How to Navigate a Divorce When You Own a Business

Going through a divorce is a mental battle for everyone. But when you both run a business together and have employees relying on you, the stress multiplies two-fold.

Imagine — your soon-to-be ex-spouse wanting a bigger share than you both agreed on could get defensive. There might be outbreaks and lashing out of how the business could’ve been better handled. All these nasty and resentful remarks add up to an already turbulent time in both of your lives.

If you find yourself in this situation, it’s good to have competent and caring lawyers by your side, like Unified Lawyers. For any immediate advice, here are some ways to navigate through the turbulent divorce while balancing a running business.

1. Seek Legal Advice

Every marriage, situation, and business situation is different. There is no single standardized way to navigate a divorce that can be packed out and shipped to the nearly 50,000 divorces that occur in Australia. On top of that, having your business fall apart because of the severity of the relationship strain can worsen your financial situation too.

That’s why it’s incredibly important to consult family lawyers and seek legal advice. Family lawyers do a lot of the gruntwork to manage the strains among you and your spouse. They manage legal matters between family members — like the division of family property, child custody, alimony, and support. They also draft litigation-related matters and prenuptial and postnuptial agreements.

2. Business Valuation

The Family Court may appoint an independent valuer to gauge your business’s net worth. This is so that you’ll have an easier time dividing the assets.

The independent valuer’s job is to determine the value of your business, done without partiality or bias. They also play a large role in the courtroom, acting as an expert witness with more information that can serve the judge and jury in this divorce case.

A common misconception is that the value of the business is equal to its selling price. But in truth, the value is calculated by the business’s monetary value to the owner. It also includes the benefits and profits realized should they have maintained or kept the enterprise running smoothly.

The factors considered by the independent valuer in determining the value of the business consist of the following:

  • Stability of cash flow
  • Projection of future cash flow
  • The continuation or halt of business operations
  • Profit estimate if the business was sold/acquired

The job of the independent valuer entails establishing each party’s entitlements for a fair division of assets.

3. Redefine your relationship

Beyond the legal nuances, you and your spouse should seek to clearly define your roles in your relationship.

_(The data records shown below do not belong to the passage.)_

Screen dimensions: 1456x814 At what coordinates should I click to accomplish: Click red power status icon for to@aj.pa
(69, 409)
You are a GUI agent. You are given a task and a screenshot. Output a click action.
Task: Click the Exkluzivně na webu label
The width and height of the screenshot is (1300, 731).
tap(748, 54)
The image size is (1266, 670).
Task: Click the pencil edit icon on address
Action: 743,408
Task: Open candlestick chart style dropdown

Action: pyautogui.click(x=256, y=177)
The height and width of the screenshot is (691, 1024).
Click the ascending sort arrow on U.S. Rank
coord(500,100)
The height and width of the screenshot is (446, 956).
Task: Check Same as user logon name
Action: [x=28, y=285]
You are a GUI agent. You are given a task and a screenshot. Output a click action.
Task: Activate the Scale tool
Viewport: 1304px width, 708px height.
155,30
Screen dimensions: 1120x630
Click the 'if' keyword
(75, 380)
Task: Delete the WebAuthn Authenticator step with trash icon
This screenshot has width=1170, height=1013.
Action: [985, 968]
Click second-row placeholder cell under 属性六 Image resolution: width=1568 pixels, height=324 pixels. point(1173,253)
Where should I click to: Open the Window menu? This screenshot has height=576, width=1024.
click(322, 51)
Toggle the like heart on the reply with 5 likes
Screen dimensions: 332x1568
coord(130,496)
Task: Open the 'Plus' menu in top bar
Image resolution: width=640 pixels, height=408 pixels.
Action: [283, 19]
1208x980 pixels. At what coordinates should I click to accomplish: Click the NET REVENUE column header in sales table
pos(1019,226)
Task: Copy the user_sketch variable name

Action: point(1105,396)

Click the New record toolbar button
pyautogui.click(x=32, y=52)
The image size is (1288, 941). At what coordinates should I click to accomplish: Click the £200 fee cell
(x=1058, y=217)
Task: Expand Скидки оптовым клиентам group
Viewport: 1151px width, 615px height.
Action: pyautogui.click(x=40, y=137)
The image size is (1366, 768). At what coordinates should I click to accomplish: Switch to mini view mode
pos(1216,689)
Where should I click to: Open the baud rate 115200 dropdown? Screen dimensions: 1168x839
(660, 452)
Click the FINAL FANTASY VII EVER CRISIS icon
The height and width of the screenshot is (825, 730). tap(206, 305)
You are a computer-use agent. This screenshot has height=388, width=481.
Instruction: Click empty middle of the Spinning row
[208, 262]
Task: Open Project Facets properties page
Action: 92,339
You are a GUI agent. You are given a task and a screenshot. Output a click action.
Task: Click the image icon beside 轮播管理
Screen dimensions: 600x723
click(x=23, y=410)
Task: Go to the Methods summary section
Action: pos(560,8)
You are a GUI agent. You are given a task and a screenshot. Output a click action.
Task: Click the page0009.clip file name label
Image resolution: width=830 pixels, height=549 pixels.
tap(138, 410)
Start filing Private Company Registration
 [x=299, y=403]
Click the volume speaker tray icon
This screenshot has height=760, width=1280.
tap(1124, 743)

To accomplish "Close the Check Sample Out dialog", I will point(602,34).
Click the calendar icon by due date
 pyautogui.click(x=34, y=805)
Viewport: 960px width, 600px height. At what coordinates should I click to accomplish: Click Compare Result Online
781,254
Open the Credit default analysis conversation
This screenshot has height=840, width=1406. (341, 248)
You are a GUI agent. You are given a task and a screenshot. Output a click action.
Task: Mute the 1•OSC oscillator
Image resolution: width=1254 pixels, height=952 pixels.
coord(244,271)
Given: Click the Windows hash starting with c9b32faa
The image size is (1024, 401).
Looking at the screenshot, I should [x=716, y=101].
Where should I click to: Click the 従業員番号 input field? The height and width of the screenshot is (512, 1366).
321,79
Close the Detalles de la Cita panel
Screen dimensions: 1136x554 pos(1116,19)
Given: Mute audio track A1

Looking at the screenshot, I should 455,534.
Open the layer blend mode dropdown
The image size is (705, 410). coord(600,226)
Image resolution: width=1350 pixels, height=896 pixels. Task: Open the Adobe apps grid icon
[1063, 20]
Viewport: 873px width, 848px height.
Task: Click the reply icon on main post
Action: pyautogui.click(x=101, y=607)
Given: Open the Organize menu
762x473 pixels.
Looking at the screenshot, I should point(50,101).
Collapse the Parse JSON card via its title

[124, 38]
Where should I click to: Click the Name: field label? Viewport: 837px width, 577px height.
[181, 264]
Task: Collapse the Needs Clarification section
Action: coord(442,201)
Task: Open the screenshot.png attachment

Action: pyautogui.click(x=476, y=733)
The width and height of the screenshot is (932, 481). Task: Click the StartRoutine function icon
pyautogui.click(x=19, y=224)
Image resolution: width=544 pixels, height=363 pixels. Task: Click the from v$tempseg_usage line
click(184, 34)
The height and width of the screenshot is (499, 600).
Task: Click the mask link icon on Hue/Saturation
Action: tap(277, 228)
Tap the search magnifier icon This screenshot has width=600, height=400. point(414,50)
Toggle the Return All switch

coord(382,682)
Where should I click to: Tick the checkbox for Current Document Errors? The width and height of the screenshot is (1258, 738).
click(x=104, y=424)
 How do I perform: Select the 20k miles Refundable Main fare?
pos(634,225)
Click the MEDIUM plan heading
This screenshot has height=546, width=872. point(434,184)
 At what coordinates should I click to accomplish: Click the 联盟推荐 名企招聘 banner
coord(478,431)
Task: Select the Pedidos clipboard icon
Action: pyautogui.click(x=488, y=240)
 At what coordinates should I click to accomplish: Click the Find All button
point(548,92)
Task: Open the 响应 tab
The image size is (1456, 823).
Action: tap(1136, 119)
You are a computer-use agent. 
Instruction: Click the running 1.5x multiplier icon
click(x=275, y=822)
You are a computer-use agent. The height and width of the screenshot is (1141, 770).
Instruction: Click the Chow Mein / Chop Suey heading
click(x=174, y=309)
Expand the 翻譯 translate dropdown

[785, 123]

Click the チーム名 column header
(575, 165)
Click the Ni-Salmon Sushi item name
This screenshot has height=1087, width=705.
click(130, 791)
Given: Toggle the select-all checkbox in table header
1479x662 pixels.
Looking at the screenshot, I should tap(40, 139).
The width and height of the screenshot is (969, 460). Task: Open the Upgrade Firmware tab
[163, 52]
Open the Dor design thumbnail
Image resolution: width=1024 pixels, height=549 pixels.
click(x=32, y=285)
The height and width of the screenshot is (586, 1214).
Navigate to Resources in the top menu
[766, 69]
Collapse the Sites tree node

Redefining your relationship will create a better working relationship as opposed to leaving it unchecked and unaccounted for.

By redefining your relationship, you will lessen the chances of micromanagement and overstepping another person’s role. This is not important from just a relationship standpoint, but also the business and how you collaborate with them and your team. In most cases, these definitions are in tune with what you or your spouse brings to the table. 

4. Get some space

The mental anguish and exhaustion of a divorce is never a non-stressor. According to Dartmouth, divorce is the second leading stressor in the Life Change Scale Index next to the death of a spouse. The stress of a divorce can throw your entire life in disarray — and it’s completely valid to want to step away from it and tune in to yourself again.

To start, here are some ways you can practice self-care and get some much-needed space for yourself:

  • Say daily positive mantras like “I am worthy of love.”
  • Get support from your friends and parents
  • Get in touch with your past self before the divorce
  • Grieve the end of the relationship
  • Explore all your options
  • Travel and take your time before jumping into the next

While the divorce and logistics that go with it are excruciating now, know that time can heal things. By giving yourself time to heal and forgiving yourself, you’ll have a faster and smoother transition to the next chapter of your life instead of sulking in the past.

With a business to run, it may seem a bit more daunting trying to reconcile with finances on the line. But with the help of family lawyers, you can learn about what you can control and base your options off there.

5. Accept that your relationship has evolved

After the divorce papers are signed, that’s it. You and your ex-spouse have finally moved on from your relationship. Depending on the outcome, however, it doesn’t always have to be the end of your business. Maybe you can relocate it. You may still need them to run the business for example, and they’d think the same to you.

It can be tricky re-establishing new boundaries in the relationship. But just like most things, understand that developing an appropriate business relationship takes time to heal. Know that things aren’t going to be tidy all the time — but once you learn to accept your role in the business and relationship, you can make it work and provide for yourself and your children.